Eier und Tomaten sind über den geschniegelten Kopf,
bis in den Anzug vom Generalsekretär Hauck gelaufen.
Wenn einer den Leuten, die ihn gewählt haben,
Haus, Hof und Heimat wegnehmen will, um die dritte
Startbahn für den Erdinger Flughafen zu bauen, dann
muss er damit rechnen, dass es Ärger gibt. Die im
Erdinger Moos sehen nämlich nicht ein, dass wegen
so einem Hammel jeden Tag mehrere hundert Flieger quasi durch ihr Wohnzimmer brettern, dass der
Schädel nur so brummt. Nur damit ein paar Hanserl
mehr auf dem Franz-Josef-Strauß umsteigen und nach
Timbuktu, Kampala oder sonst wohin fliegen können.

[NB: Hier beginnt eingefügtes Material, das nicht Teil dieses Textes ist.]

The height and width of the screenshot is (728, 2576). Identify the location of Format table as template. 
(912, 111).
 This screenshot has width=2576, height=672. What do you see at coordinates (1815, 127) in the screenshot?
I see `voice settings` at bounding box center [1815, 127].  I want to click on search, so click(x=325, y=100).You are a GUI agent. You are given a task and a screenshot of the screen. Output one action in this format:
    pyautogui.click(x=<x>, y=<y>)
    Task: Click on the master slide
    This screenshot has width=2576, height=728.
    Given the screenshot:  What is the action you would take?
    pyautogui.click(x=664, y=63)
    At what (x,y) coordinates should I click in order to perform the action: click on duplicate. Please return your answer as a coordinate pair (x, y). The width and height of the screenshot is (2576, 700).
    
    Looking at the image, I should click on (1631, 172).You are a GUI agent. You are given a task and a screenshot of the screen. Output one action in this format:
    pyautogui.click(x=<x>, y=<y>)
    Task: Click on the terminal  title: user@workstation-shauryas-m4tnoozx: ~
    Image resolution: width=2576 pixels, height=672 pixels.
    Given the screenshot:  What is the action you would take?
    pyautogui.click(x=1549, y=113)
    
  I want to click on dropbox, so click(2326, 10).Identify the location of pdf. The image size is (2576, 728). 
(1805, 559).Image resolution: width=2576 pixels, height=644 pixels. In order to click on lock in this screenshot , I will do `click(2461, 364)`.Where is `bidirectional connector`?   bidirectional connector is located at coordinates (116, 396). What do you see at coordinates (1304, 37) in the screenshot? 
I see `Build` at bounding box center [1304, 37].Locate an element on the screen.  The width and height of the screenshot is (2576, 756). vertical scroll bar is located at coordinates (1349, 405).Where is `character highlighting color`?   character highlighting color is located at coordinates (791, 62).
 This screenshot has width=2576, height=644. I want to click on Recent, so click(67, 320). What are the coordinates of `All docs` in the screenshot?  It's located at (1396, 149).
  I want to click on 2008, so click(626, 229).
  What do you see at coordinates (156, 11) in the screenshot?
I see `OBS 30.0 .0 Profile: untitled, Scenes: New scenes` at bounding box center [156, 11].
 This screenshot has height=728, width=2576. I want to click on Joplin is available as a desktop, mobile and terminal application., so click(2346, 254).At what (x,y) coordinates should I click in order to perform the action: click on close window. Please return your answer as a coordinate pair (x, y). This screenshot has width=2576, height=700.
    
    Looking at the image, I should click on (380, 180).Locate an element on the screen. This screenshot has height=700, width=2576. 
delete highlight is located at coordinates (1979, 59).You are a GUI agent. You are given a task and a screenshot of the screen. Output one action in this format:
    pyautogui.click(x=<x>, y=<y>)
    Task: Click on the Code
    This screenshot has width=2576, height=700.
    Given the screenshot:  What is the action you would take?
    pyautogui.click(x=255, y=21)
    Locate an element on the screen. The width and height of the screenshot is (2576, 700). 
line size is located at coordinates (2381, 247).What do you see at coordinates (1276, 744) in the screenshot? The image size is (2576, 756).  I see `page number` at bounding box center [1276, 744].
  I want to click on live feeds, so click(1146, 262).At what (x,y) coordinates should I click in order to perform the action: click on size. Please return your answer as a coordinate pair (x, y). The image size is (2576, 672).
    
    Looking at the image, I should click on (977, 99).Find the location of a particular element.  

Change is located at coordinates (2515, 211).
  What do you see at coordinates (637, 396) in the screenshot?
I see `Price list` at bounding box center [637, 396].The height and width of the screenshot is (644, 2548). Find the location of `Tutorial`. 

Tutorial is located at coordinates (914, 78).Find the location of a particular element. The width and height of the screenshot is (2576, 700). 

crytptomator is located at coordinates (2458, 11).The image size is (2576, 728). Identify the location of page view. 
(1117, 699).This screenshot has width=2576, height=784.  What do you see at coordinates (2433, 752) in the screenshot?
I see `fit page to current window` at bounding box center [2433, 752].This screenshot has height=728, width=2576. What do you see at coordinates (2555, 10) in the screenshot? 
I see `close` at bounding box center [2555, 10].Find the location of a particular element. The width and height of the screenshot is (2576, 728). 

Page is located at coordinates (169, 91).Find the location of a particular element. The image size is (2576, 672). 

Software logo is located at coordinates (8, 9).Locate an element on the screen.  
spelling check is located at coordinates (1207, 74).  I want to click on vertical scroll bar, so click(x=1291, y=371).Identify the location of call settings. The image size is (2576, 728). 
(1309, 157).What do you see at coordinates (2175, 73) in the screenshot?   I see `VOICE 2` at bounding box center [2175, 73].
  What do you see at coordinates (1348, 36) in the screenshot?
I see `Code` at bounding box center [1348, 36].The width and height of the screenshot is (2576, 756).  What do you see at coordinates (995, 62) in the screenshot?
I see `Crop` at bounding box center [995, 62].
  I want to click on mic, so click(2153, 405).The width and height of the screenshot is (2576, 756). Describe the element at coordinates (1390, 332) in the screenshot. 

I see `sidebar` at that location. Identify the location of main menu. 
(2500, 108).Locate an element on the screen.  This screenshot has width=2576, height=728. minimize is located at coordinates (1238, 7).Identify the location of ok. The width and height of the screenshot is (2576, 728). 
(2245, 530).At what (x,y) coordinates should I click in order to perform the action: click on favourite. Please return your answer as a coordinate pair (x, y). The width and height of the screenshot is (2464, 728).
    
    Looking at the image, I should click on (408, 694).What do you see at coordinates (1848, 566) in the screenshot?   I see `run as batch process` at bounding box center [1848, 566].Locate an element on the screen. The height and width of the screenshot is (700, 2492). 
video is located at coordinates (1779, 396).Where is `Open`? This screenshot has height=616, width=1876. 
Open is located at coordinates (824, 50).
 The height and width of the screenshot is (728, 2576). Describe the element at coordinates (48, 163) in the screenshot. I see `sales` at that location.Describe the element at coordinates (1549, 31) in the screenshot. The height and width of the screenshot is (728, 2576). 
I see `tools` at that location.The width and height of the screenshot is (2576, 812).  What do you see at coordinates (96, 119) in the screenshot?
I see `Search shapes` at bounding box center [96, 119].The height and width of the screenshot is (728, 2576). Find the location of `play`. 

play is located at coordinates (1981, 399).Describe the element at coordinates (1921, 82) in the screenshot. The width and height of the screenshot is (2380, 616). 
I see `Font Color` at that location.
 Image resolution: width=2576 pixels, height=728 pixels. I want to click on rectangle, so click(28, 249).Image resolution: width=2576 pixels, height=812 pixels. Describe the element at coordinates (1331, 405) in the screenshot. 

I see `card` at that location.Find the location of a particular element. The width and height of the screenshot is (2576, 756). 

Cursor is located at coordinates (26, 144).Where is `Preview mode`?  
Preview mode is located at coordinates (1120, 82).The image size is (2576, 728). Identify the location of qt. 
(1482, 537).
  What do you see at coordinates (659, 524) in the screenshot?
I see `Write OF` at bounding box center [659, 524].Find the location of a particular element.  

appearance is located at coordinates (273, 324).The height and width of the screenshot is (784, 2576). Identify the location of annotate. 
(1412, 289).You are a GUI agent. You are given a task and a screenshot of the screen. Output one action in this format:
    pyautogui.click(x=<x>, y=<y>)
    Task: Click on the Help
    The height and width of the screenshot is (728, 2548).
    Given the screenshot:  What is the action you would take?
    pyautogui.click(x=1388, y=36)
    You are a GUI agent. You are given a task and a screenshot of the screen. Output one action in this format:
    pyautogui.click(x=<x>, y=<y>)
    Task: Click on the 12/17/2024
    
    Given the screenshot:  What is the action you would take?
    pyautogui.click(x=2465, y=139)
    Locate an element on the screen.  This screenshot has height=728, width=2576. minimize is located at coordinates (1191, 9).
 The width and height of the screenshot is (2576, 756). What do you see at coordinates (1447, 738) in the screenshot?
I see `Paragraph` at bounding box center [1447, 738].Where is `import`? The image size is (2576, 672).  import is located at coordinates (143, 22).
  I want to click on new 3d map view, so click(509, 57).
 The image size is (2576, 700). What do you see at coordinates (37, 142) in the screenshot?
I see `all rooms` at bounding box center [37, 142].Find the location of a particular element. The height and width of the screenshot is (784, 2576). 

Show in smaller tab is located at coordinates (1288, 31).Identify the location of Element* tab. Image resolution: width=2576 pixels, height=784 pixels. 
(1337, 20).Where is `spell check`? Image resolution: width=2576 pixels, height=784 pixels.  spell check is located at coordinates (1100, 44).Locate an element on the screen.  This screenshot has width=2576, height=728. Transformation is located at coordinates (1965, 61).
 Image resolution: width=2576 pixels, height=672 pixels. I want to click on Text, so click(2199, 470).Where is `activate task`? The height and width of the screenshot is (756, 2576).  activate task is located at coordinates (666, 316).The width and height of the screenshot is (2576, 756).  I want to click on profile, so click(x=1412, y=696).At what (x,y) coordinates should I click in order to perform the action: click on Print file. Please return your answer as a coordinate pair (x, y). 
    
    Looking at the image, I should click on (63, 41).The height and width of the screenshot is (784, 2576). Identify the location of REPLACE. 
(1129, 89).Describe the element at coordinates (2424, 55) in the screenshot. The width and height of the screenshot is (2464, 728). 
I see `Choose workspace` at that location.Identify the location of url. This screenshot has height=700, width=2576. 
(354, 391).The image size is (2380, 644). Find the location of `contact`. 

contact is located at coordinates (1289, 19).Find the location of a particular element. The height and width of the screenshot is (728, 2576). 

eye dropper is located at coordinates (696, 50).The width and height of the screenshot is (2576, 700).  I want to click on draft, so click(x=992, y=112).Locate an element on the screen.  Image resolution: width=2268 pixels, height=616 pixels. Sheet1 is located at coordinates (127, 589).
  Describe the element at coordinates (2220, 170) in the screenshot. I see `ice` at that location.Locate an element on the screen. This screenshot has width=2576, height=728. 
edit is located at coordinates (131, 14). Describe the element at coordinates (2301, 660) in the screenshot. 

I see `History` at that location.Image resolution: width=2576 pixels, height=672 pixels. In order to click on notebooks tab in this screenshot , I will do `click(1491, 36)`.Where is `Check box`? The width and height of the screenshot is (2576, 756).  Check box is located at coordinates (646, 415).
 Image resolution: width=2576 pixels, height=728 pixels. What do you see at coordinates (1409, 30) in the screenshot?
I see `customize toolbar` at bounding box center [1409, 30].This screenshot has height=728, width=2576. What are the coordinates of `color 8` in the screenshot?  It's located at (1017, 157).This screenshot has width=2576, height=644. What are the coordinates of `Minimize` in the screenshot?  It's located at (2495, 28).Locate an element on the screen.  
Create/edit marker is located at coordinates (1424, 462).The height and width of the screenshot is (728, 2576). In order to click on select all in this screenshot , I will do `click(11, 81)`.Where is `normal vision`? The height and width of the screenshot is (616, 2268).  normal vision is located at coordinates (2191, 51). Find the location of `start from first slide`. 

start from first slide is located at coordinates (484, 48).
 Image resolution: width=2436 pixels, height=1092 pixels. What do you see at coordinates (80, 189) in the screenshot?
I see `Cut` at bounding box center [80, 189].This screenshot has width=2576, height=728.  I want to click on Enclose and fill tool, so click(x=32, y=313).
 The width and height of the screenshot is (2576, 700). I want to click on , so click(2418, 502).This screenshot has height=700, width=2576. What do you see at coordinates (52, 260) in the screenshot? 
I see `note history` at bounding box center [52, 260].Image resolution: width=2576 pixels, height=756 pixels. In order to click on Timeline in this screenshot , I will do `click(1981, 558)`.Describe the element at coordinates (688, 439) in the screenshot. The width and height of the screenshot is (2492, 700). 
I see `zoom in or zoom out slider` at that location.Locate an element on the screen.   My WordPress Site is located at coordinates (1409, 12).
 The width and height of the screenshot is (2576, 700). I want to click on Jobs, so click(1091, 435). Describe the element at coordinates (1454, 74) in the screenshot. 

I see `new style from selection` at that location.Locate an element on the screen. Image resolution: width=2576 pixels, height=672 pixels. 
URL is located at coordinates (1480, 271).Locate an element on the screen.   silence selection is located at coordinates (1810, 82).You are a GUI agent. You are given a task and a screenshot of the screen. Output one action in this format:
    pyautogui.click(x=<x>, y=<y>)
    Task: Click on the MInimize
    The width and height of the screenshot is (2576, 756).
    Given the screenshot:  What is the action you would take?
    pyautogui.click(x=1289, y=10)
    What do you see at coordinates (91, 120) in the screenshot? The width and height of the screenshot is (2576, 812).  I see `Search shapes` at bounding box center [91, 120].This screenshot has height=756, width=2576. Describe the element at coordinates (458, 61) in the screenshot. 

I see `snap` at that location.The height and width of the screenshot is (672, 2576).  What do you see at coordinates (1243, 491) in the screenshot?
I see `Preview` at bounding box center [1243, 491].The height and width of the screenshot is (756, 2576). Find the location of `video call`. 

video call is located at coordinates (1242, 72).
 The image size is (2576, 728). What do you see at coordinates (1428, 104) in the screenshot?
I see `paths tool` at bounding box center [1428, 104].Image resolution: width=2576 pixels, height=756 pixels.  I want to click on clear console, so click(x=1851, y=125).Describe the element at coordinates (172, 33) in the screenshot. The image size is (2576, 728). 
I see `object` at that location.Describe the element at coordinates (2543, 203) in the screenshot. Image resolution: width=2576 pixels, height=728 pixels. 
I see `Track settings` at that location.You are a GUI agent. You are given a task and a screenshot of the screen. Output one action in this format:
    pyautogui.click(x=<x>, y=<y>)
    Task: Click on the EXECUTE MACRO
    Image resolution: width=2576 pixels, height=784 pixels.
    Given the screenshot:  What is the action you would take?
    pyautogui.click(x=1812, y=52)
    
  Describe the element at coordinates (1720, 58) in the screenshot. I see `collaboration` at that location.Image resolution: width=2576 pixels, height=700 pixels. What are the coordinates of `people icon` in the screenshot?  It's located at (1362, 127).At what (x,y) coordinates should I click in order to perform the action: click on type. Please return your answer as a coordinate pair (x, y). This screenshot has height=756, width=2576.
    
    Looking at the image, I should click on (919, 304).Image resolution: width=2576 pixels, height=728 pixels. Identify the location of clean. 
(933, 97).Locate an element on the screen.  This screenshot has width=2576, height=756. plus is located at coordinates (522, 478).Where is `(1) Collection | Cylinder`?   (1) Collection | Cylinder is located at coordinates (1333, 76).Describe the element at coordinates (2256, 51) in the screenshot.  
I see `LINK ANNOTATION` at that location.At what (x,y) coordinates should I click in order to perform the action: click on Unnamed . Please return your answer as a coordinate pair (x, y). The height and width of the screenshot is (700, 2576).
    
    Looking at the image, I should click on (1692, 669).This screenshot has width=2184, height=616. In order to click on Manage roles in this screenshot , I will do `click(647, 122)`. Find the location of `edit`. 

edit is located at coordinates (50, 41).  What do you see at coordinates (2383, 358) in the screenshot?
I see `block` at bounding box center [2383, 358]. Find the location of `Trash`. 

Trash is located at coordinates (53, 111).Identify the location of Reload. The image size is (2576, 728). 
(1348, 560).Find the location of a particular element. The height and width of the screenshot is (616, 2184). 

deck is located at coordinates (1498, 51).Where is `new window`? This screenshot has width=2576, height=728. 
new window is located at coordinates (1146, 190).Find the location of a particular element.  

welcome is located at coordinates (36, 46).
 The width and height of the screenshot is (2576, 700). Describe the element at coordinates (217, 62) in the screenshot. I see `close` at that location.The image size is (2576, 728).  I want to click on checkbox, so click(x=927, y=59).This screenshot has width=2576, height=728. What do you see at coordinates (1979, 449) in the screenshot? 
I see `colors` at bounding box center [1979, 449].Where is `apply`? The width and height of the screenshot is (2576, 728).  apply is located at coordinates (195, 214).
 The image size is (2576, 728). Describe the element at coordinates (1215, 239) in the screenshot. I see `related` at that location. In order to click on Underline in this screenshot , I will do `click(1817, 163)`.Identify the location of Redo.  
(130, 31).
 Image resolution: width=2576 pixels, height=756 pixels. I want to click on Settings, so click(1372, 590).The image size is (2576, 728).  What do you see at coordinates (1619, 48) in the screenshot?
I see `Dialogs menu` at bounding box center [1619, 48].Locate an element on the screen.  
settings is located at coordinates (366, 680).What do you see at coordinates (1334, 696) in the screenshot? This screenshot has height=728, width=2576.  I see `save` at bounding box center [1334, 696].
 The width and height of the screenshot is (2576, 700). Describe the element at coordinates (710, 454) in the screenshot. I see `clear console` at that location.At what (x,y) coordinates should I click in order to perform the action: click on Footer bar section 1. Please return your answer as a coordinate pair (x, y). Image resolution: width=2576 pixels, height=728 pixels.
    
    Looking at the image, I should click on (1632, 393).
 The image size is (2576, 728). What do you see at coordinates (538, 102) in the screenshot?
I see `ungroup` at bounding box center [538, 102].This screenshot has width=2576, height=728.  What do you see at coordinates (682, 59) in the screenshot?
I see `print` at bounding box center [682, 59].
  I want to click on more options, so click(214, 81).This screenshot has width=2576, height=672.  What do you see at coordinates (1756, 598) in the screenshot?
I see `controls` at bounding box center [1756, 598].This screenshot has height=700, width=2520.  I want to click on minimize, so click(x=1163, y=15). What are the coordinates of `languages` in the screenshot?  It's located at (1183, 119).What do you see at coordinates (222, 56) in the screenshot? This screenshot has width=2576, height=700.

Der Django erschrickt. Hat er sich gerade die Argumente vom Mörder vorgesagt? Um sich wieder auf sein
Dasein als Detektiv zu besinnen, schaut er erst einmal
zur Sonne, die über den dampfenden Feldern steht. Er
holt sein Handy raus, dann sucht er nach dem Artikel über die Demonstration gegen die dritte Startbahn
vor der Parteizentrale in München. Keine zwei Sonnenaufgangsmeter später hat er den Artikel gefunden.
Der Wexler Kaspar war’s. Ein Bauer aus Attaching.
Wahrscheinlich hat der den Hauck wirklich gewählt.